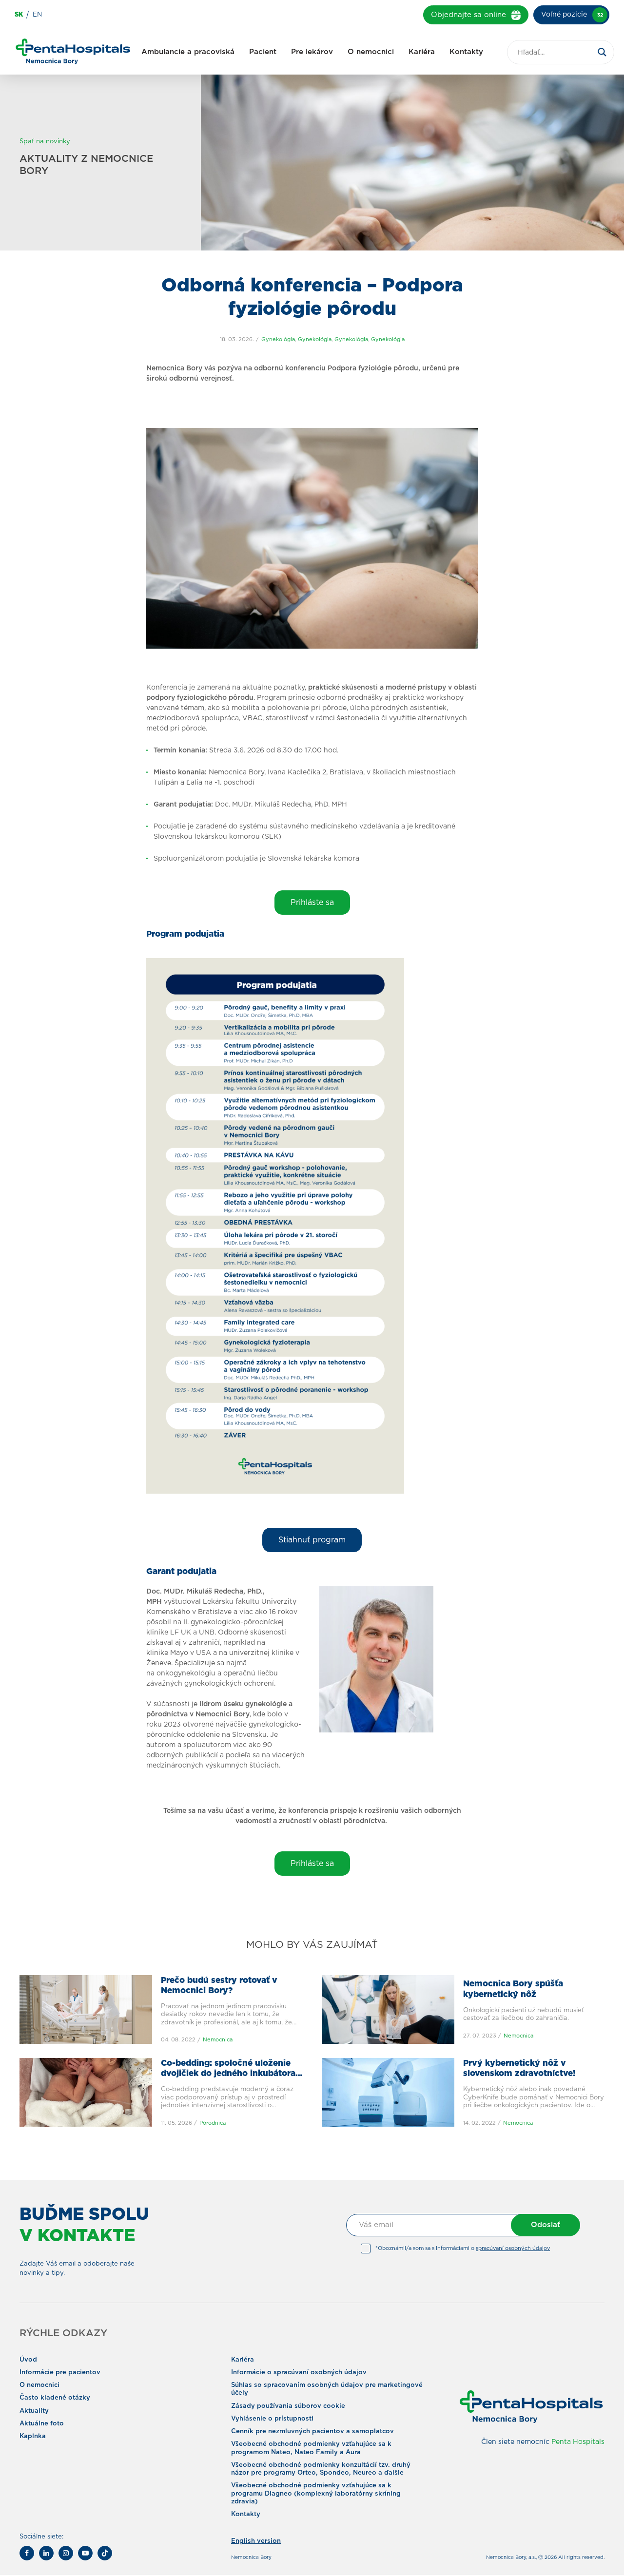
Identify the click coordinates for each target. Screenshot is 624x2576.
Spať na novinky (45, 141)
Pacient (262, 52)
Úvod (28, 2360)
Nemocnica (218, 2039)
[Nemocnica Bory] (73, 52)
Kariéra (422, 52)
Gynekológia (278, 339)
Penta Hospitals (577, 2442)
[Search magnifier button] (602, 52)
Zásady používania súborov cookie (288, 2406)
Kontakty (466, 52)
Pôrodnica (212, 2123)
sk (19, 15)
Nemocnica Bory (251, 2557)
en (37, 15)
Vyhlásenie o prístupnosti (272, 2419)
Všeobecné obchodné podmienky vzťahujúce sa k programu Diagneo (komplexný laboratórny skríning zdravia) (316, 2493)
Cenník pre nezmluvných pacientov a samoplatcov (312, 2431)
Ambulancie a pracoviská (187, 52)
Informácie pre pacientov (60, 2372)
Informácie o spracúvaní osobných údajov (299, 2372)
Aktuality (34, 2411)
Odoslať (545, 2225)
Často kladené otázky (55, 2398)
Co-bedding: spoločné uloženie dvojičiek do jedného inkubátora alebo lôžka (228, 2073)
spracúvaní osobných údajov (513, 2248)
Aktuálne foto (42, 2424)
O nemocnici (371, 52)
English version (256, 2541)
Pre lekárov (312, 52)
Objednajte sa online (468, 15)
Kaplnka (33, 2436)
-- -- --
▶ _EXERCISE_:
Reproduce the material above verbatim; omit every picture.

▶ _TASK ANSWER_:
Identify the click coordinates for each target. Screenshot is 624x2576.
Spať na novinky (45, 141)
Pacient (262, 52)
Úvod (28, 2360)
Nemocnica (218, 2039)
[Nemocnica Bory] (73, 52)
Kariéra (422, 52)
Gynekológia (278, 339)
Penta Hospitals (577, 2442)
[Search magnifier button] (602, 52)
Zásady používania súborov cookie (288, 2406)
Kontakty (466, 52)
Pôrodnica (212, 2123)
sk (19, 15)
Nemocnica Bory (251, 2557)
en (37, 15)
Vyhlásenie o prístupnosti (272, 2419)
Všeobecné obchodné podmienky vzťahujúce sa k programu Diagneo (komplexný laboratórny skríning zdravia) (316, 2493)
Cenník pre nezmluvných pacientov a samoplatcov (312, 2431)
Ambulancie a pracoviská (187, 52)
Informácie pre pacientov (60, 2372)
Informácie o spracúvaní osobných údajov (299, 2372)
Aktuality (34, 2411)
Odoslať (545, 2225)
Často kladené otázky (55, 2398)
Co-bedding: spoločné uloženie dvojičiek do jedného inkubátora alebo lôžka (228, 2073)
spracúvaní osobných údajov (513, 2248)
Aktuálne foto (42, 2424)
O nemocnici (371, 52)
English version (256, 2541)
Pre lekárov (312, 52)
Objednajte sa online (468, 15)
Kaplnka (33, 2436)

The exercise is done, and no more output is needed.